Once conditions improved Midway crews went back to the scene to put out the hot spots.
Fighting a fire during a hurricane was a first for Chief Eggiman.
"I was here during Hugo, and we didn't have any structure fires," he said.
And the Pawleys fire wasn't the only one during Hurricane Matthew.
There was yet another fire at Litchfield by the Sea that involved two condominiums.
This time, it was the storm surge the firefighters had to brave.
"If you haven't ever experienced storm surge, it's not what you want to experience," Chief Eggiman remarked.
That fire was called in by the Litchfield by the Sea security.
There were two condos on fire, and condos on each side of them were threatened as well.
"When we responded to Litchfield by the Sea, I think we were about an hour before high tide, so we ran into some pretty heavy storm surge," Eggiman said. "The estimation was in some places from two to five feet, and of course our vehicles aren't designed for that kind of storm surge."
The firefighters managed to get an engine and aerial and two other vehicles to the fire scene.
The chief said their goal was to limit the fire to the two condos where the fire started.
"We had National Guard units attached to us prior to the storm which was a great help because they had high water vehicles and they helped us get personnel there," the chief said.
"Our vehicles aren't designed to go thru three feet of water, and it was a challenge," he remarked. "I know going in there, the water levels were up to the top of the fire hydrants, so again it was a little bit of a challenge."
If the crews had not been able to douse the flames, the fire could have threatened many more buildings in the community.
"It's not going stop itself," the chief said. "So instead of two buildings, you've got four, six, and theoretically, you lose the whole community," the chief said.
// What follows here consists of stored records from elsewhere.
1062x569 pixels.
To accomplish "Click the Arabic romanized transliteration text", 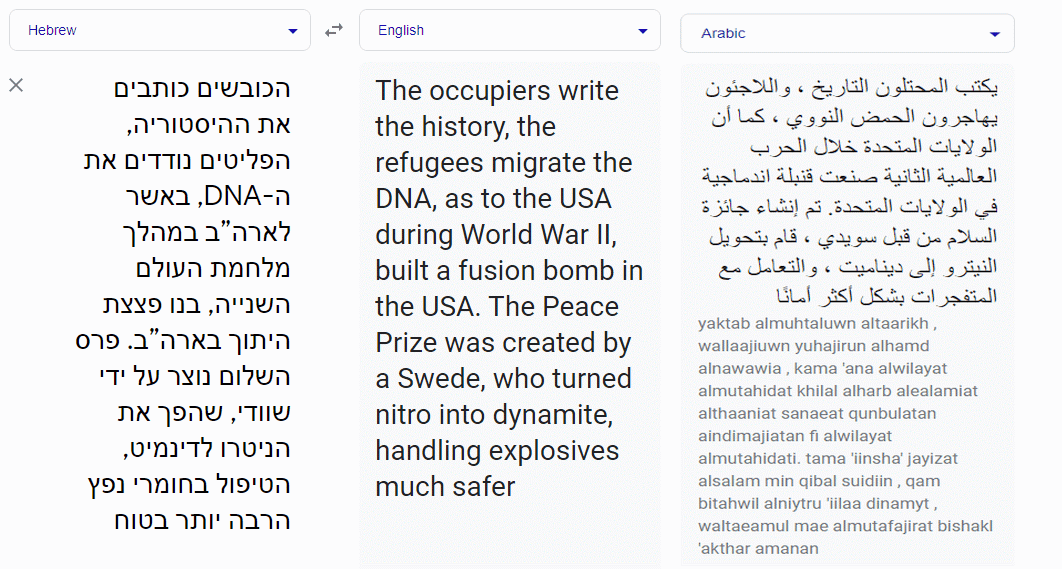I will [845, 436].
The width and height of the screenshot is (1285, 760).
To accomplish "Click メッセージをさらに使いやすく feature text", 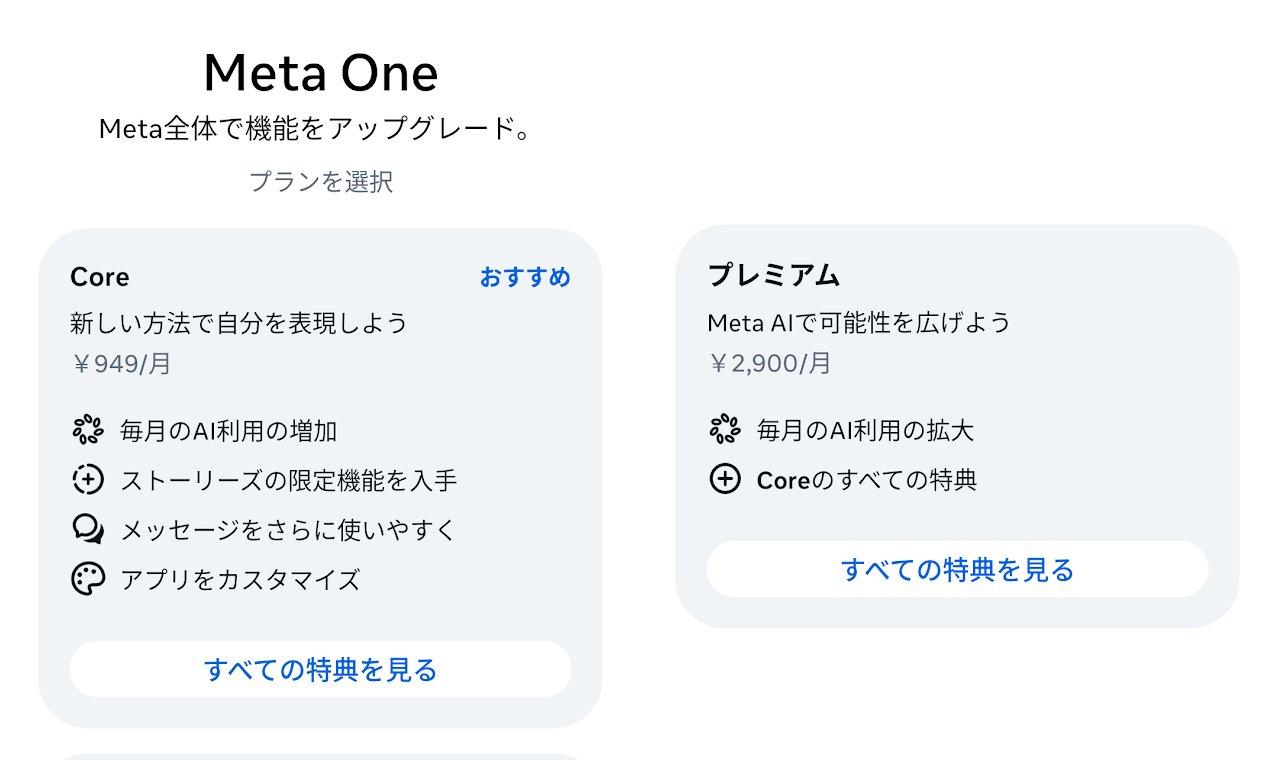I will click(288, 530).
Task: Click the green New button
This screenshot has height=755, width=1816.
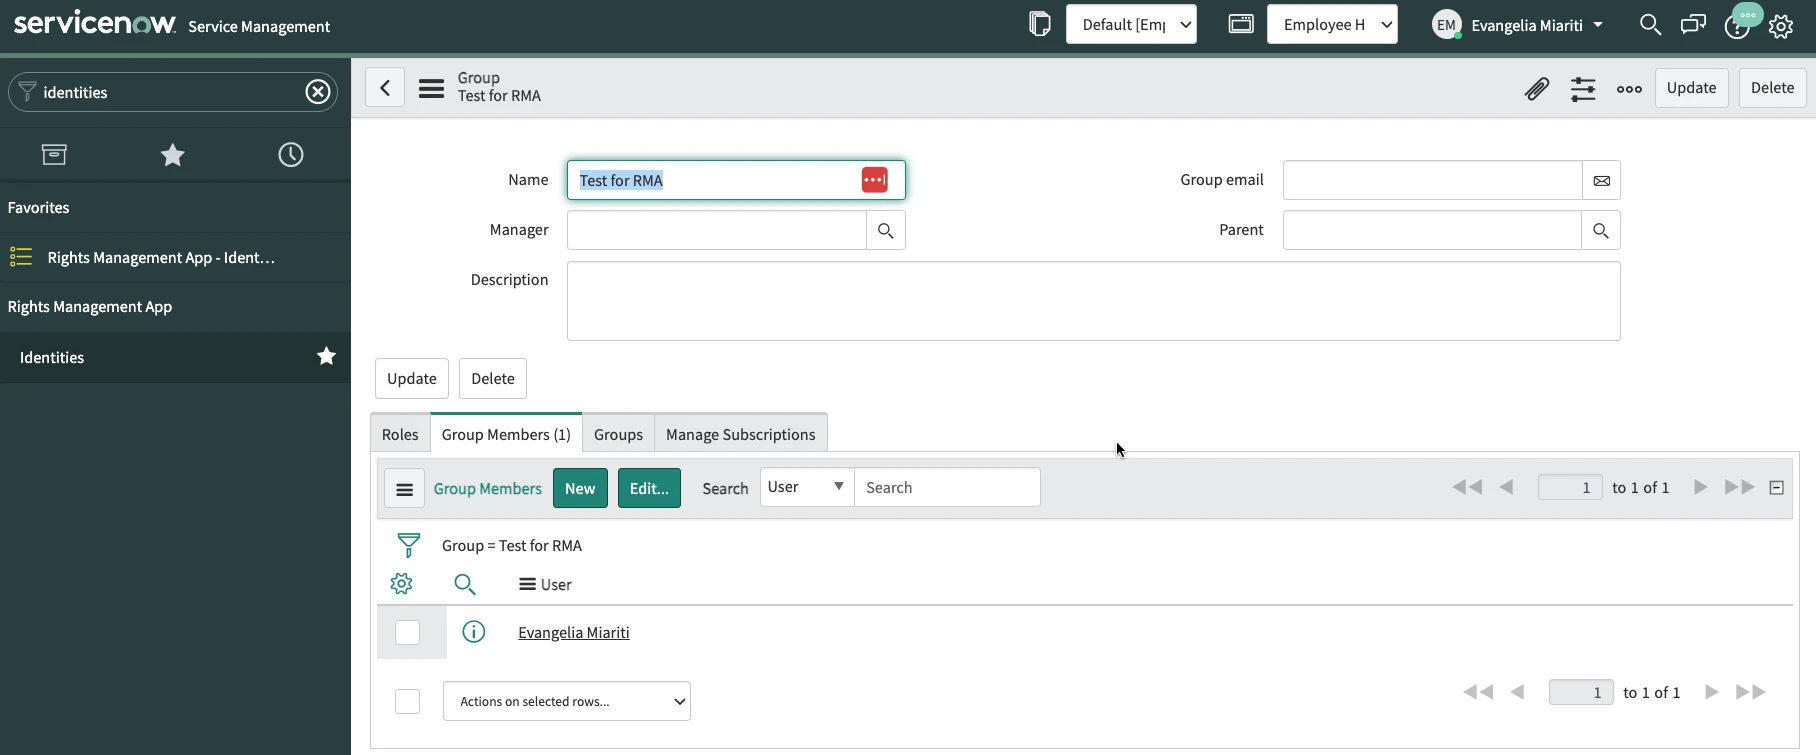Action: (580, 489)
But the chief said it must be safe enough for the crews to respond, and in both cases, he said, "The timing was where we were within the realm of safety."
But it wasn't easy.
"Our crews operating on the Litchfield one, typically the water level was knee, thigh deep, which you know came as a challenge," he said. "Not only are
you worried about the whole community burning down, but those are people's property, their memories, vacation homes, and some cases their livelihood, too."